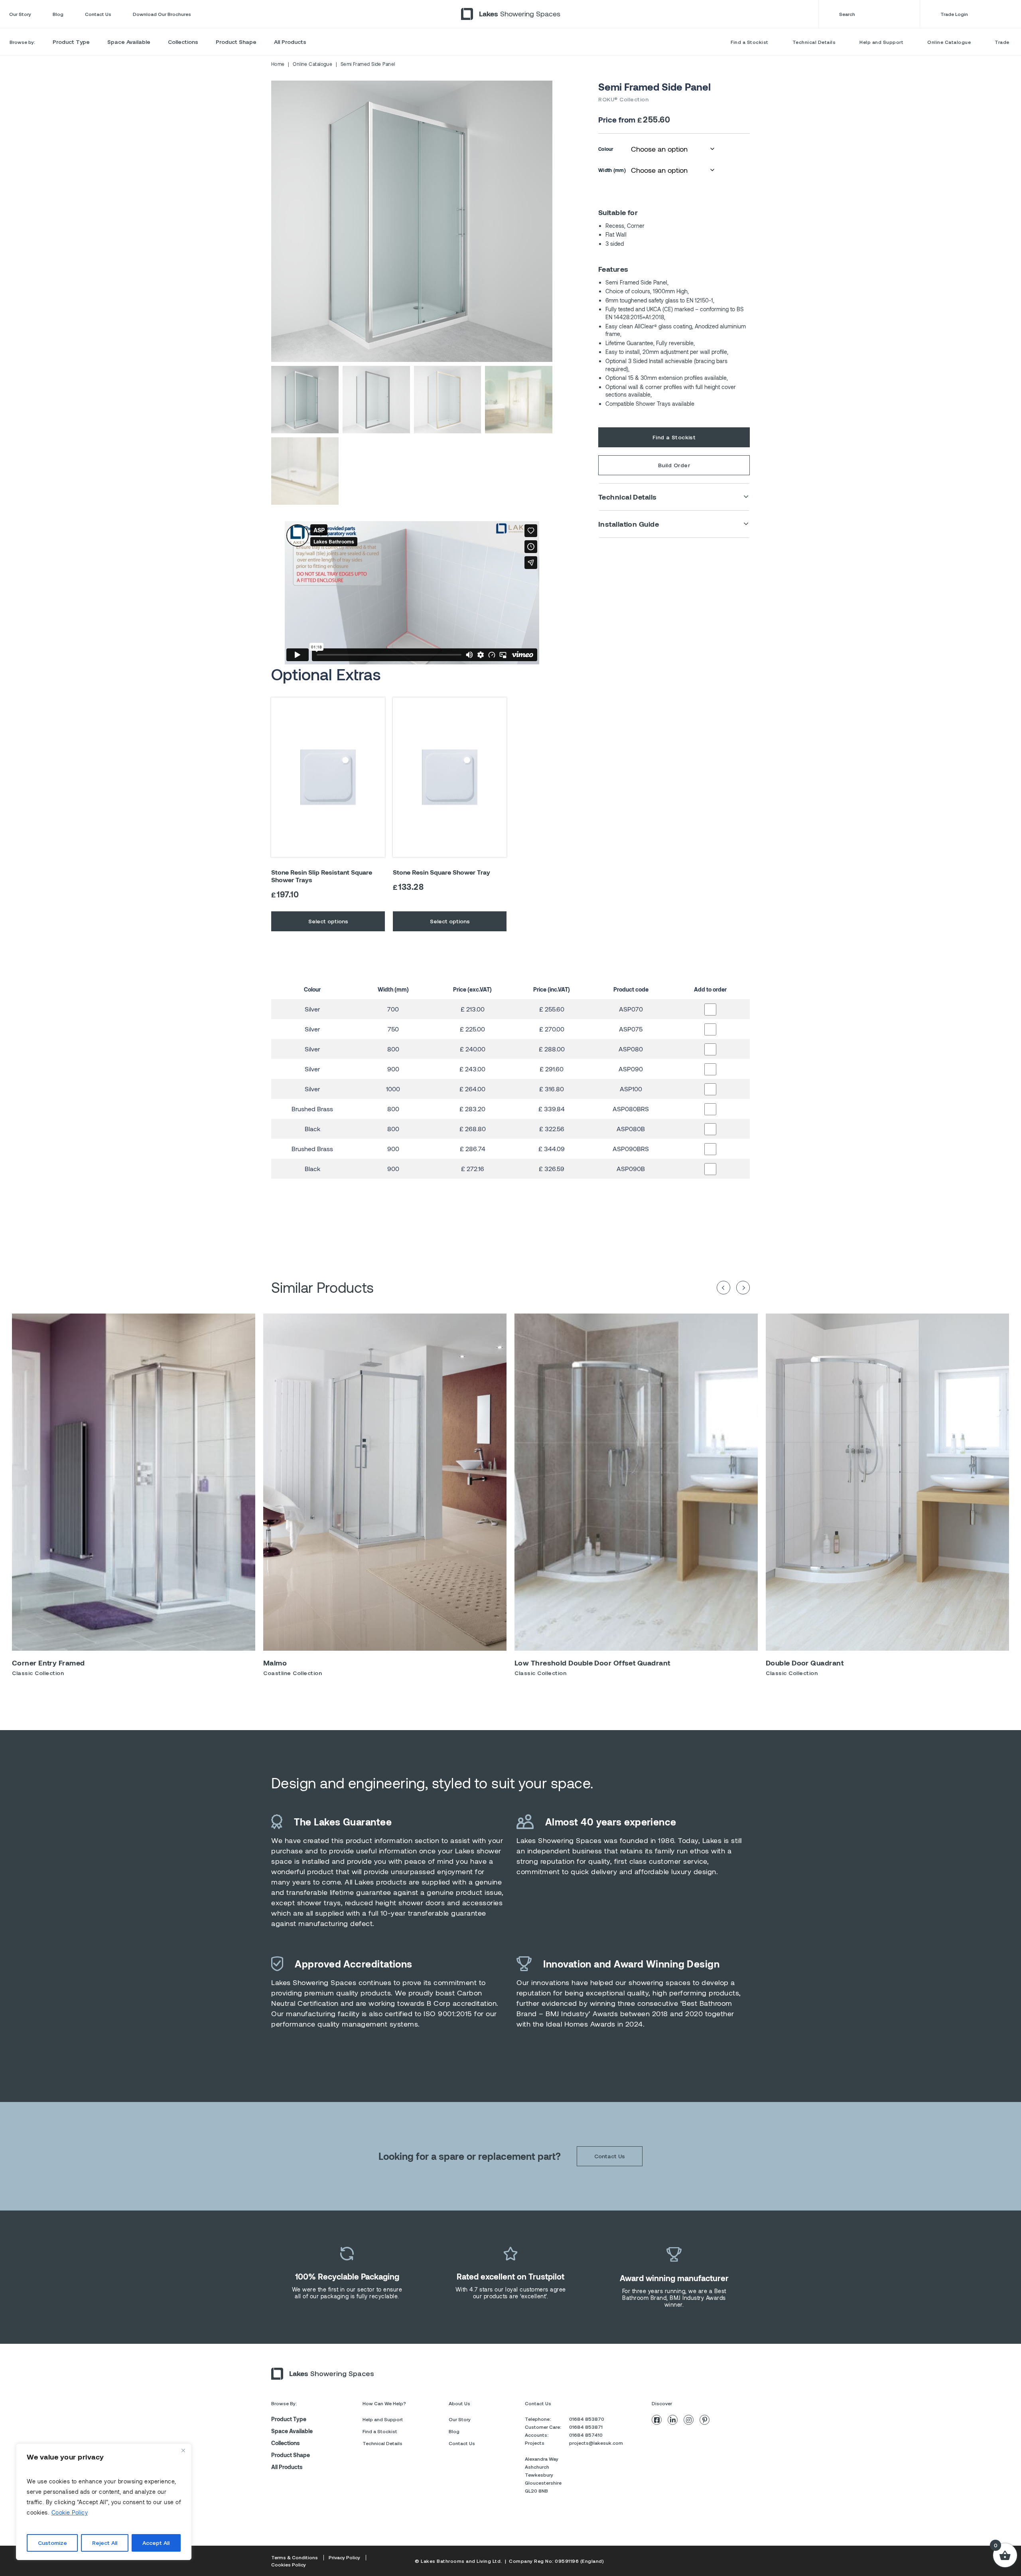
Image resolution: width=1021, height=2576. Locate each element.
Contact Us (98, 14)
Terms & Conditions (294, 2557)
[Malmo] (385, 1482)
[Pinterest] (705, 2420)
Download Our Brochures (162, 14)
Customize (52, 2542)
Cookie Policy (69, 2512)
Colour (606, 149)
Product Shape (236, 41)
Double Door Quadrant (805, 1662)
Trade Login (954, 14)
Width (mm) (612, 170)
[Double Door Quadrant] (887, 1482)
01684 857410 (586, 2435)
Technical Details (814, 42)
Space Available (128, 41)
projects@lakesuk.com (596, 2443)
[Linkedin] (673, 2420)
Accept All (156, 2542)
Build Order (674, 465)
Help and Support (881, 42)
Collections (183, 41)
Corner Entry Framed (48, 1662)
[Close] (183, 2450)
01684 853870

## [Prompt]
The expected output is every line of the records in which the string "Door" appears.

## [Exercise solution]
Double Door Quadrant (805, 1662)
[Double Door Quadrant] (887, 1482)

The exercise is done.